Intervention de Axelle Lemaire

Séance en hémicycle du 3 octobre 2012 à 21h30
Ratification du traité sur la stabilité la coordination et la gouvernance au sein de l'union économique et monétaire — Discussion générale

Photo issue du site de l'Assemblée nationale ou de WikipediaAxelle Lemaire :

Analysé de manière littérale, il impose un objectif d'équilibre budgétaire uniforme à l'ensemble des États signataires. Il apparaît comme la victoire d'une idéologie conservatrice et néolibérale, prônant l'austérité.

En réalité, il me semble que le traité ne peut être compris qu'en tenant compte de la conjoncture politique plus globale dans laquelle intervient l'exercice de ratification.

À l'évidence, le texte est le fruit d'un compromis. Il part du principe selon lequel des finances publiques saines sont d'une importance essentielle pour préserver la stabilité de la zone euro. La raison d'être de ce traité est de répondre aux turbulences dans la zone euro, et il ne faut pas s'en offusquer. Car l'imprévisibilité et le chaos qui ont trop longtemps régné depuis l'éclatement de la crise économique et financière en Europe ont un impact direct sur les peuples. Ce sont ces peuples qui, aujourd'hui, paient le prix de la dette, ce sont les citoyens qui subissent l'imposition des politiques d'austérité lorsque les États sont au bord du gouffre.

L'addition des crises de la dette a aggravé le phénomène de concurrence et de spéculation entre les dix-sept marchés obligataires de la zone euro, laissant les États à la merci de la fixation de taux d'intérêts d'emprunt toujours plus fluctuants et plus pénalisants. C'est un cercle vicieux : le poids de la dette alourdit le risque de solvabilité qui, lui-même, alourdit le poids de la dette. C'est ainsi que, sur le marché secondaire, les intérêts d'emprunt appliqués à la Grèce sont passés de 5 % en 2009 à 32 % en février 2012.

C'est cette dette-là, la dette non contrôlée, objet de toutes les spéculations, incompressible, qui est devenue l'ennemie des peuples. C'est elle qui forme la véritable atteinte à la souveraineté lorsque les gouvernements se retrouvent démunis et sans plus aucune marge de manoeuvre budgétaire. Nous ne parlons pas ici d'un endettement qui sert l'investissement public, qui promeut les emplois et les services publics, mais d'une dette nocive qui plonge les États dans des spirales sans fin.

Le traité contribue à rétablir une certaine confiance. Il ne doit pas être vu comme une fin en soi ; il est un outil, parmi d'autres, pour parvenir à une autre fin qui est celle de la sortie du désendettement et du retour de la croissance à l'échelle du continent.
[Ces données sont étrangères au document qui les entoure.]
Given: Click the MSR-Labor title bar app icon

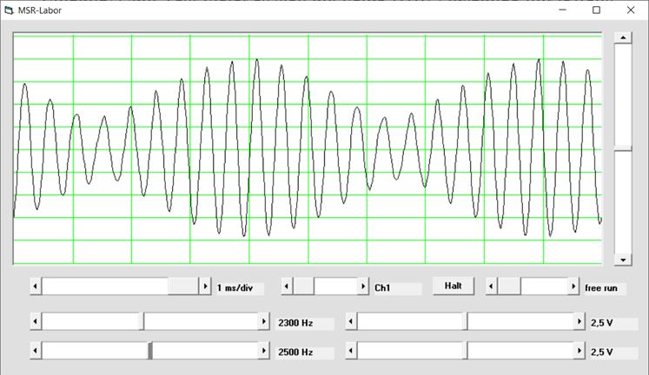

Il a été dit, pendant le débat, que « la France est un pays du nord et du sud, une passerelle ». C'est vrai. Notre continent est guetté par un risque croissant de fracture entre les pays du nord et ceux du sud. Les économies nordiques – Suède, Finlande, Norvège, Danemark, auxquels on peut ajouter l'Allemagne et les Pays-Bas – enregistrent de bons bilans et semblent faire preuve d'une capacité de résilience face à la crise plus importante que celle des États du Sud.

Or on peut lire dans le traité l'empreinte de ces pays marqués par leur histoire économique et leur tradition politique. Les pays scandinaves, en particulier, ont, dans les années 1990, traversé des crises aiguës, qui ont abouti à des efforts de consolidation budgétaire très marqués et très douloureux, avec des résultats en termes d'assainissement des finances publiques assez spectaculaires aux dires de l'OCDE.

Ces pays prêteurs, aux économies très ouvertes, et donc directement exposés aux problèmes de la zone euro, réclament une discipline budgétaire. Attention : le sentiment de payer pour les irresponsables, les non-vertueux, les cigales insouciantes et laxistes se développe dans le Nord de l'Europe. Ce clivage est inquiétant, car il ouvre la porte à toutes les formes possibles de démagogie et de populisme. La crise actuelle menace – j'en suis persuadée, car je l'ai vu et entendu dans ma circonscription – la cohésion même du projet européen.

Non, tout ne s'est pas joué les 28 et 29 juin derniers, et tout n'est pas encore joué, mais des progrès ont été accomplis, qui vont dans le bon sens et doivent donc être accueillis par tous ceux qui défendent l'intérêt général européen et l'intérêt national de la France et des Français. (Applaudissements sur les bancs du groupe SRC.)